課題の指示: 五田ヶ瀬井堰の文章から、「五田ヶ瀬井堰は厚東川の下流か」から「であり、協議は難航しました。」までの部分を一字一句違えずに書き写しなさい。

本文:
五田ヶ瀬井堰は厚東川の下流から2番目にある井堰で、広瀬や厚南平野に灌漑用水を送る御撫育用水路の取水地です。先月の大雨も一息つき、現在は井堰の上をすだれのように水が流れ落ちています。しかし…昭和14年、五田ヶ瀬井堰から水が流れ落ちるどころか一滴の水漏れもない深刻な干害に見舞われました。

霜降山~厚東川、堰全体像

堰を流れ落ちる水

将棋の駒のような飛び石

河川水の利用には上流優先の原則があります。五田ヶ瀬井堰で厚南村が御撫育用水を取り、すぐ下流に小野田向けの取水地があります。宇部市は下流の末信水源地に頼っていたため、充分な水が取れなくなりました。更に干上がった厚東川を海水が逆流し、末信水源地に浸透する最悪の事態が起きました。宇部市は御撫育の水を分けて欲しいと厚南村に交渉しましたが、広大な開作地を擁する厚南村にとっても御撫育用水は命の水であり、協議は難航しました。

項目位置の記録:
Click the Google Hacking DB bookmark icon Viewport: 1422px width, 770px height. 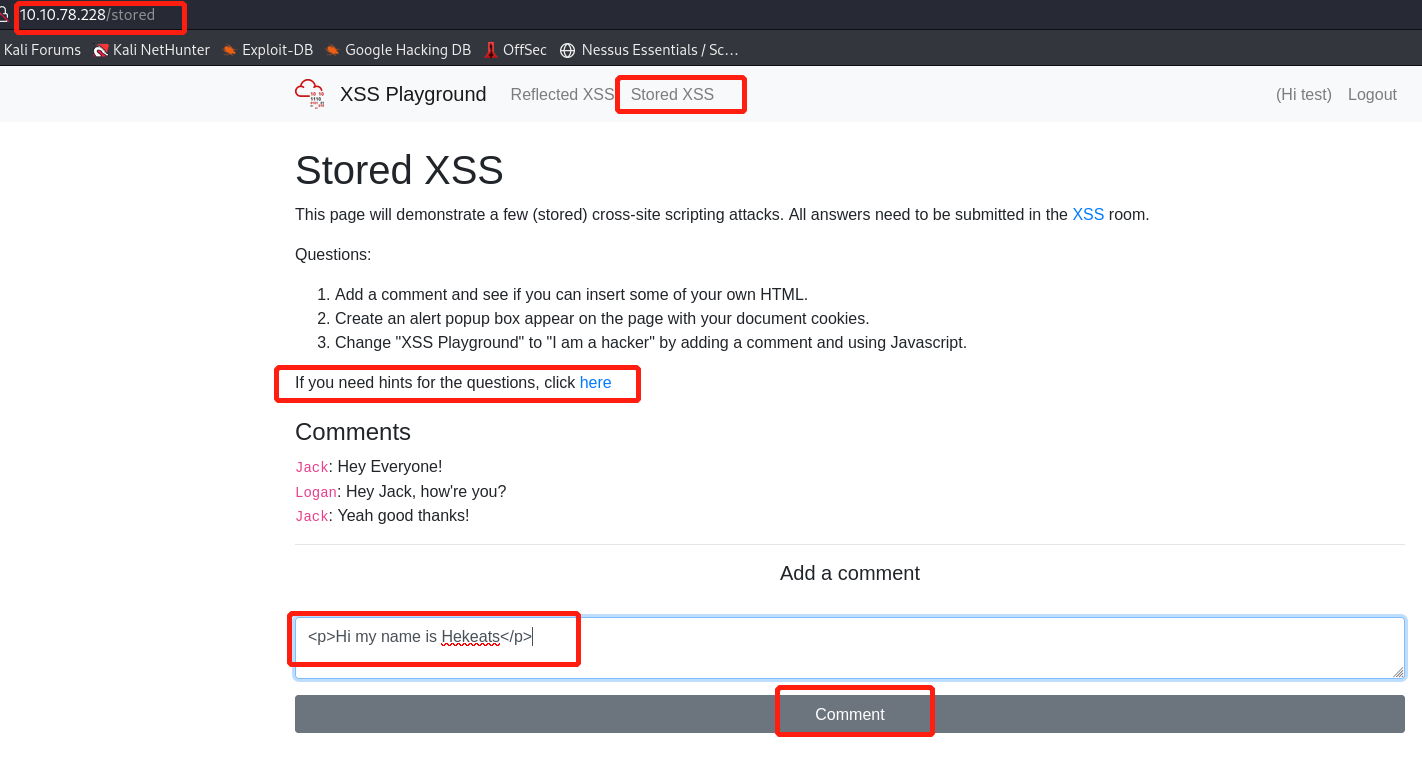click(x=333, y=50)
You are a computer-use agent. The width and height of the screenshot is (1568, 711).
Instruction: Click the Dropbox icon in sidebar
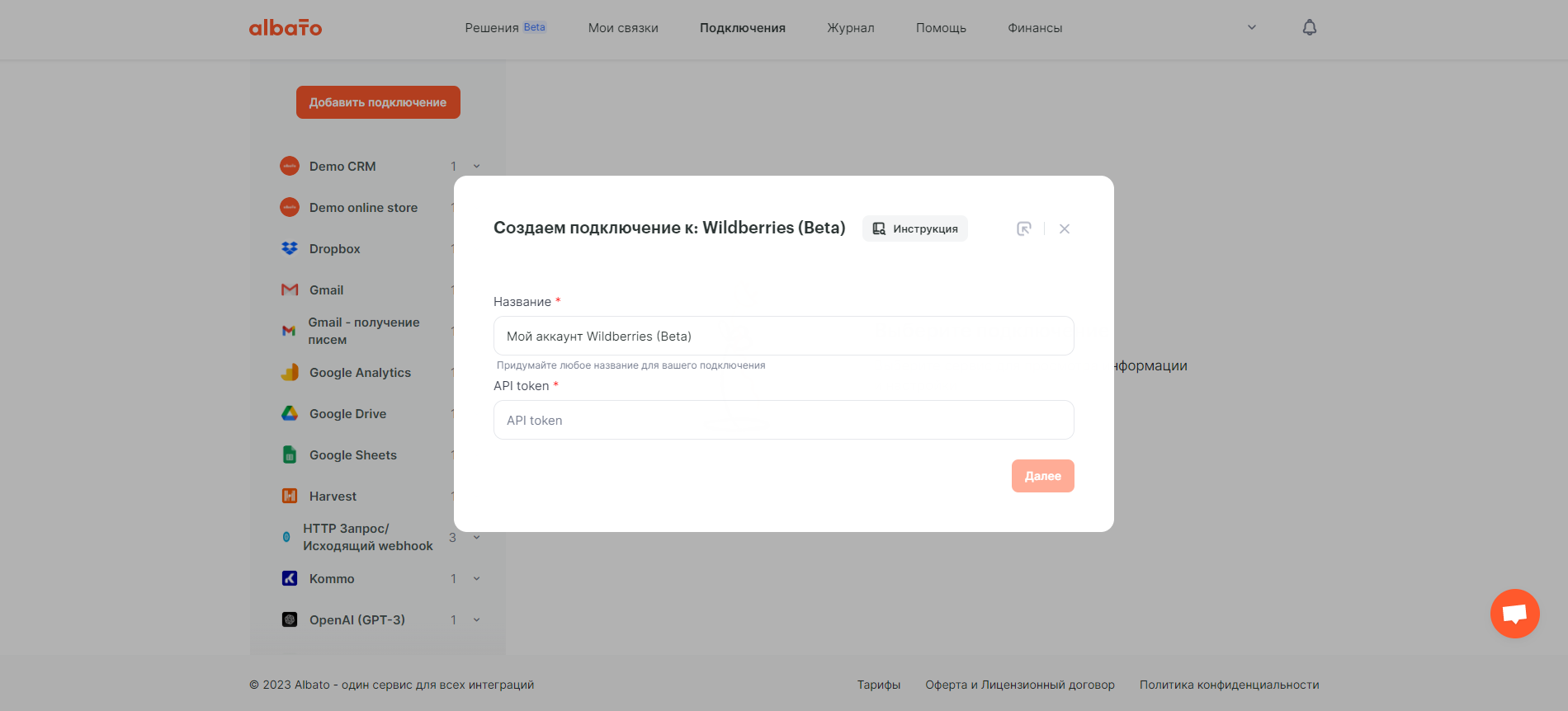(x=290, y=248)
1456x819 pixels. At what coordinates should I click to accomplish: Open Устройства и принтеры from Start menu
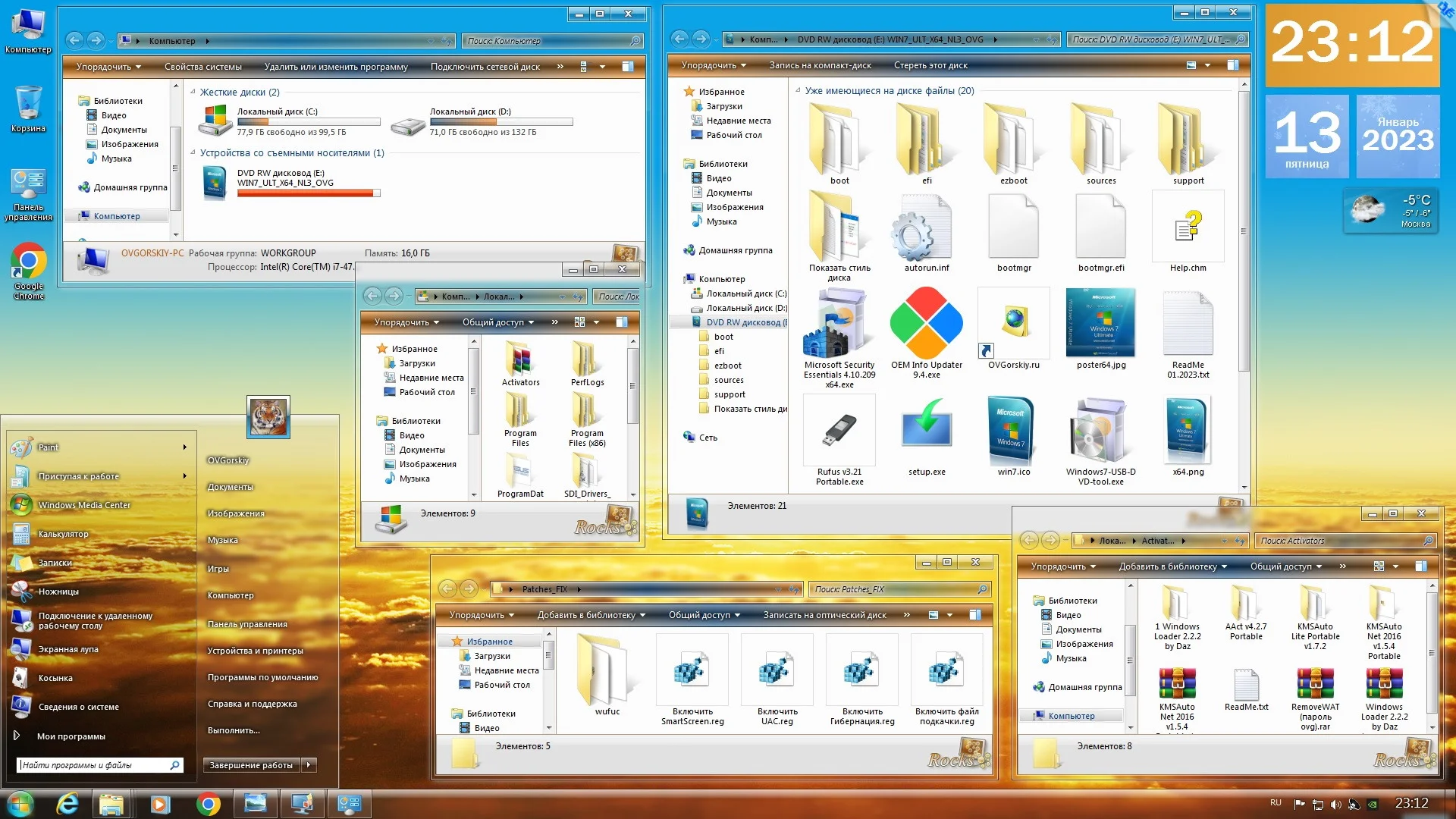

練習の解答:
五田ヶ瀬井堰は厚東川の下流から2番目にある井堰で、広瀬や厚南平野に灌漑用水を送る御撫育用水路の取水地です。先月の大雨も一息つき、現在は井堰の上をすだれのように水が流れ落ちています。しかし…昭和14年、五田ヶ瀬井堰から水が流れ落ちるどころか一滴の水漏れもない深刻な干害に見舞われました。

霜降山~厚東川、堰全体像

堰を流れ落ちる水

将棋の駒のような飛び石

河川水の利用には上流優先の原則があります。五田ヶ瀬井堰で厚南村が御撫育用水を取り、すぐ下流に小野田向けの取水地があります。宇部市は下流の末信水源地に頼っていたため、充分な水が取れなくなりました。更に干上がった厚東川を海水が逆流し、末信水源地に浸透する最悪の事態が起きました。宇部市は御撫育の水を分けて欲しいと厚南村に交渉しましたが、広大な開作地を擁する厚南村にとっても御撫育用水は命の水であり、協議は難航しました。